Transition is not something to be taken lightly. It’s a hard process – medically and mentally –and you need a good support system around you to get through it. If I could advise anyone who currently has similar issues, and this is not restricted to gender dysphoria, it would be to seek assistance – talk to someone – open up your heart, because a happier place is waiting for you. It’s okay to not be okay.  The first step is the biggest but once you are over it, things do improve.

I am very fortunate that I live in a part of the world that allows and adopts diversity and that I am surrounded by people who care about my happiness. My mother especially has amazed me, and at every stage – she categorically raises her game.  I am also fortunate in that I work for Cisco – an employer that actively supports inclusion, diversity, and being your true self.

Cisco has been here each step of the way, too. Through seven medical procedures within an 18-month period, Cisco allowed me to have the time I needed to attend medical consultations, have surgery, and recover. What they’ve enabled me to do is truly remarkable.

I have just started a new role at Cisco, and I am so excited about the challenges and opportunities that await on this new team. I am not hiding away either! My role is customer facing and each day is different, and I firmly believe that it is my experience and knowledge that earned me this position.

Today, I am me, Cheryl McKay, it’s that simple – and my whole life is in front of me!

My journey has been a hell of journey, but I am happily through to the other side. I used to say that I am the same person with a different identity – but, that’s really not the case.

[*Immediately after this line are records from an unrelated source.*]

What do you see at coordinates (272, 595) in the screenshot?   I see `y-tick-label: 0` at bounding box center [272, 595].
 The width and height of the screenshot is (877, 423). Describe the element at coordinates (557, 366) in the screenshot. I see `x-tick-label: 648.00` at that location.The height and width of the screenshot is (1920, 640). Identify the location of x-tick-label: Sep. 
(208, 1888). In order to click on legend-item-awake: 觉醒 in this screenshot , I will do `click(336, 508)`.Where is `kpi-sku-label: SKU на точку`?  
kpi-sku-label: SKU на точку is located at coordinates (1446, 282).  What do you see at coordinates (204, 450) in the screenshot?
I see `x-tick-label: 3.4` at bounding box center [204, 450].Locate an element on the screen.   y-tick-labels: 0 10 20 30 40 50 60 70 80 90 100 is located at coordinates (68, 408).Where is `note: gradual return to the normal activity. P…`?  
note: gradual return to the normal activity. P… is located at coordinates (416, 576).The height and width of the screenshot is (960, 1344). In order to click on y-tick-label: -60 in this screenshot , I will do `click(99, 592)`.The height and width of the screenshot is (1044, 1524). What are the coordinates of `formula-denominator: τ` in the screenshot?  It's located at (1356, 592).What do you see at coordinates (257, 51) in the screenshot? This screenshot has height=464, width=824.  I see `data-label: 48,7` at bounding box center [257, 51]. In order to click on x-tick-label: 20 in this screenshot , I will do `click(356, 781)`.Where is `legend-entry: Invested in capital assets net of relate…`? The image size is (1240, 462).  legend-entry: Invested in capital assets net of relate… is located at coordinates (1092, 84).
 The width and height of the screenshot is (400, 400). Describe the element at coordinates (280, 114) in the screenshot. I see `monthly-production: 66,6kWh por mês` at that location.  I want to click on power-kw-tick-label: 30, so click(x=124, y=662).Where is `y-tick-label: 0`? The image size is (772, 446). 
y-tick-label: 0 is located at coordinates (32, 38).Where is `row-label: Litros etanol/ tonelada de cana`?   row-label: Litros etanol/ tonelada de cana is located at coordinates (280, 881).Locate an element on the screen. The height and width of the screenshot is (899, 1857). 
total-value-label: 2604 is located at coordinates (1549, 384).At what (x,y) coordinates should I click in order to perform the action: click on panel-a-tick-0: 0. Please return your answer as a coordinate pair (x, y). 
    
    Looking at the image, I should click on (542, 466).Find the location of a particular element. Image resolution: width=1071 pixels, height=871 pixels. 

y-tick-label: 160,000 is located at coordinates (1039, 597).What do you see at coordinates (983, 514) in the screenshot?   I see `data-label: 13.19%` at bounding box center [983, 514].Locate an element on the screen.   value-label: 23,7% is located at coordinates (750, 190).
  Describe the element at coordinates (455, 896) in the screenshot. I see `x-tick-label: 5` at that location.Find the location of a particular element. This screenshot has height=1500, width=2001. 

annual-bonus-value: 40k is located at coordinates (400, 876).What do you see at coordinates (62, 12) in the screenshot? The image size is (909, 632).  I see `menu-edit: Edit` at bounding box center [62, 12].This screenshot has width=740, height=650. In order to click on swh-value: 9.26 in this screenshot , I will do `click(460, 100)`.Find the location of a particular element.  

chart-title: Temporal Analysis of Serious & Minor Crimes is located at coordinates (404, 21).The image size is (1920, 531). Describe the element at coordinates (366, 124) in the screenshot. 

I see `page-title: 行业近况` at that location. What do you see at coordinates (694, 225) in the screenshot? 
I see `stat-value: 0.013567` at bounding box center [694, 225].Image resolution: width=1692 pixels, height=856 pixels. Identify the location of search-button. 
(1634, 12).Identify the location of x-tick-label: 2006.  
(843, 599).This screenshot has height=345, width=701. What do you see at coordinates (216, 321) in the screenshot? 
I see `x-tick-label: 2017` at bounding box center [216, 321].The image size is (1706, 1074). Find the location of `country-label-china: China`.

I’m not the same. I’m a better person because I am my true authentic self, and a better employee for Cisco thanks to their support.

During this week, and especially on November 20th, it is a time where the Trans community and our allies come together to remember the dangers of ignorance and bigotry. Around the world throughout this week a list of names will be read. These are the names of those who have been murdered because of hatred – simply because they were honest with themselves enough to express who they really are.

This is an opportunity to reflect, to remember those who have died and to honour those who refuse to live in the shadows, and in many cases, to pay tribute to those that have taken on the largest mental and physical challenge of their lives.

Consider that everyone you meet may be fighting a harder battle, and that kindness can go so much further than hate or intolerance. Truly, a kind word or a smile could make someone’s day, week, year or life!